The uninstallation of Flash Player can sometimes be problematic and not as easy as clicking on the uninstall button. The first thing that Windows users should note for instance is that there are two versions of the Flash Player plugin available, one for Internet Explorer, the other for the remaining web browsers such as Firefox, Opera or Google Chrome.

If both Flash player versions are installed, both need to be uninstalled before Flash has been removed from the system. While browsers only integrate one version at a time, it is usually a good idea to remove all versions of Adobe Flash from a system if it is causing issues.

And then there is the Google Chrome web browser, which comes with a native Flash plugin installed and enabled by default, which again needs to be handled differently than the rest.

It can happen that the standard uninstallation of the Adobe Flash Player is not successful. Reasons can be data corruption, hard drive errors or that somehow Flash files have been deleted manually to cause issues with the removal process.

Adobe, for those purposes, has created Adobe Flash Player uninstallers for Windows and Mac.
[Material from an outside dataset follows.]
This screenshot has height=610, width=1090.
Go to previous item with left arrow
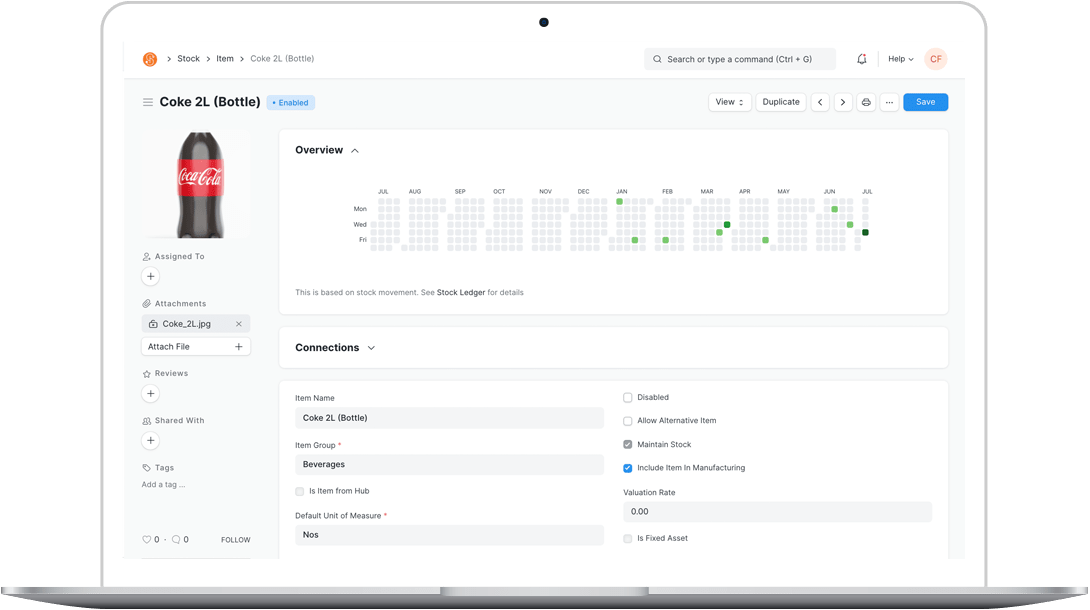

These uninstallers remove all traces of Flash from the operating system.

All programs that are making use of the plugin need to be closed before the uninstaller is started. This includes web browsers, but also other software like RSS readers, email clients or Instant Messengers.

uninstall flash player
uninstall flash player

The reason for closing all programs is simple. Some flash plugin files may be in use if they are open, and the uninstaller will refuse to remove them. If that is the case close the programs and run the Flash uninstaller a second time.

Some Windows users may need to restart the operating system before all Flash traces are removed from the system. Instructions for disabling the Flash plugin in Google Chrome can be found by following the link above.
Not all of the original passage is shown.